TASK DETAILS: Print every entry again, precisely as written.

EXERCISE DATA:
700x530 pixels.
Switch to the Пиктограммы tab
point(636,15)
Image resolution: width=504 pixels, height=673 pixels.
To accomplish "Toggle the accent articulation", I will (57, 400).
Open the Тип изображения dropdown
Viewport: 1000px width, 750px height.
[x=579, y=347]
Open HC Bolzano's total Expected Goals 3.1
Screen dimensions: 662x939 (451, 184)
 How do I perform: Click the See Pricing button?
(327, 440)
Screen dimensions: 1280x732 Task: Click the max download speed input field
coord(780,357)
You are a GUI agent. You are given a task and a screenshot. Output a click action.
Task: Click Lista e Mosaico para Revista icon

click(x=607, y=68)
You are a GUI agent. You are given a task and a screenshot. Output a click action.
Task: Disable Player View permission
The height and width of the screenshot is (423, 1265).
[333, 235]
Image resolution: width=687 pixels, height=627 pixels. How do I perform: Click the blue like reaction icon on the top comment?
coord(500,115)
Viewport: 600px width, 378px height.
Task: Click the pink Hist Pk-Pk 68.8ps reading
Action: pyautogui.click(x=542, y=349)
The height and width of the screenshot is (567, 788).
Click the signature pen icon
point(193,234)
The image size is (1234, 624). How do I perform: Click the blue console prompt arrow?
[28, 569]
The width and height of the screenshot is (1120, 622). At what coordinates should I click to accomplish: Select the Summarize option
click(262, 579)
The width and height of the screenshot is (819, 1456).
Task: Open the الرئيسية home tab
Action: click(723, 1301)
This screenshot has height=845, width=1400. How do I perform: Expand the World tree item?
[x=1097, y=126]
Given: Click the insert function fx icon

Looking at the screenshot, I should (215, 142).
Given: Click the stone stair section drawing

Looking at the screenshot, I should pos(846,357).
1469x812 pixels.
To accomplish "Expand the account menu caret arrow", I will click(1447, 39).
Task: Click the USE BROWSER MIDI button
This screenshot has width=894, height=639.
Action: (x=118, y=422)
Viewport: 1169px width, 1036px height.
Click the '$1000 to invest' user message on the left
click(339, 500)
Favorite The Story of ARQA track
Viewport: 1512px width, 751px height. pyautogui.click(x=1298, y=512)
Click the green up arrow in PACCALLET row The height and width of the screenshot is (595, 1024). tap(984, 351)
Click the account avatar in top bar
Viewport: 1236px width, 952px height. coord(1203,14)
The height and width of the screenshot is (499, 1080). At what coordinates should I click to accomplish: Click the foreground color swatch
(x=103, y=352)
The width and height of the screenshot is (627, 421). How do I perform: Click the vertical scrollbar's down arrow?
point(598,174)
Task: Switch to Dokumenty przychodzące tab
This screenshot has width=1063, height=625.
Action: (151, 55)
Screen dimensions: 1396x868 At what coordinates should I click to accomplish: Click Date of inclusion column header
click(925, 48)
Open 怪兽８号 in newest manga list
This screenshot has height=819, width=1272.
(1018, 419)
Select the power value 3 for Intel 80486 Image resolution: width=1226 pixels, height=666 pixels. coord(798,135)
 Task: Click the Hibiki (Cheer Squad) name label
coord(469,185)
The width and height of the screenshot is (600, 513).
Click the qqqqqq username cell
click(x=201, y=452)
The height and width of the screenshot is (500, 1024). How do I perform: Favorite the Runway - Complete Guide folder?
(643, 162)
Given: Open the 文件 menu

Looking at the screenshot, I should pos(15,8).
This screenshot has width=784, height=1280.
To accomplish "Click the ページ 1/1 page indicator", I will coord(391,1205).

RESPONSE BOX:
700x530 pixels.
Switch to the Пиктограммы tab
point(636,15)
Image resolution: width=504 pixels, height=673 pixels.
To accomplish "Toggle the accent articulation", I will (57, 400).
Open the Тип изображения dropdown
Viewport: 1000px width, 750px height.
[x=579, y=347]
Open HC Bolzano's total Expected Goals 3.1
Screen dimensions: 662x939 (451, 184)
 How do I perform: Click the See Pricing button?
(327, 440)
Screen dimensions: 1280x732 Task: Click the max download speed input field
coord(780,357)
You are a GUI agent. You are given a task and a screenshot. Output a click action.
Task: Click Lista e Mosaico para Revista icon

click(x=607, y=68)
You are a GUI agent. You are given a task and a screenshot. Output a click action.
Task: Disable Player View permission
The height and width of the screenshot is (423, 1265).
[333, 235]
Image resolution: width=687 pixels, height=627 pixels. How do I perform: Click the blue like reaction icon on the top comment?
coord(500,115)
Viewport: 600px width, 378px height.
Task: Click the pink Hist Pk-Pk 68.8ps reading
Action: pyautogui.click(x=542, y=349)
The height and width of the screenshot is (567, 788).
Click the signature pen icon
point(193,234)
The image size is (1234, 624). How do I perform: Click the blue console prompt arrow?
[28, 569]
The width and height of the screenshot is (1120, 622). At what coordinates should I click to accomplish: Select the Summarize option
click(262, 579)
The width and height of the screenshot is (819, 1456).
Task: Open the الرئيسية home tab
Action: click(723, 1301)
This screenshot has height=845, width=1400. How do I perform: Expand the World tree item?
[x=1097, y=126]
Given: Click the insert function fx icon

Looking at the screenshot, I should (215, 142).
Given: Click the stone stair section drawing

Looking at the screenshot, I should pos(846,357).
1469x812 pixels.
To accomplish "Expand the account menu caret arrow", I will click(1447, 39).
Task: Click the USE BROWSER MIDI button
This screenshot has width=894, height=639.
Action: (x=118, y=422)
Viewport: 1169px width, 1036px height.
Click the '$1000 to invest' user message on the left
click(339, 500)
Favorite The Story of ARQA track
Viewport: 1512px width, 751px height. pyautogui.click(x=1298, y=512)
Click the green up arrow in PACCALLET row The height and width of the screenshot is (595, 1024). tap(984, 351)
Click the account avatar in top bar
Viewport: 1236px width, 952px height. coord(1203,14)
The height and width of the screenshot is (499, 1080). At what coordinates should I click to accomplish: Click the foreground color swatch
(x=103, y=352)
The width and height of the screenshot is (627, 421). How do I perform: Click the vertical scrollbar's down arrow?
point(598,174)
Task: Switch to Dokumenty przychodzące tab
This screenshot has width=1063, height=625.
Action: (151, 55)
Screen dimensions: 1396x868 At what coordinates should I click to accomplish: Click Date of inclusion column header
click(925, 48)
Open 怪兽８号 in newest manga list
This screenshot has height=819, width=1272.
(1018, 419)
Select the power value 3 for Intel 80486 Image resolution: width=1226 pixels, height=666 pixels. coord(798,135)
 Task: Click the Hibiki (Cheer Squad) name label
coord(469,185)
The width and height of the screenshot is (600, 513).
Click the qqqqqq username cell
click(x=201, y=452)
The height and width of the screenshot is (500, 1024). How do I perform: Favorite the Runway - Complete Guide folder?
(643, 162)
Given: Open the 文件 menu

Looking at the screenshot, I should pos(15,8).
This screenshot has width=784, height=1280.
To accomplish "Click the ページ 1/1 page indicator", I will coord(391,1205).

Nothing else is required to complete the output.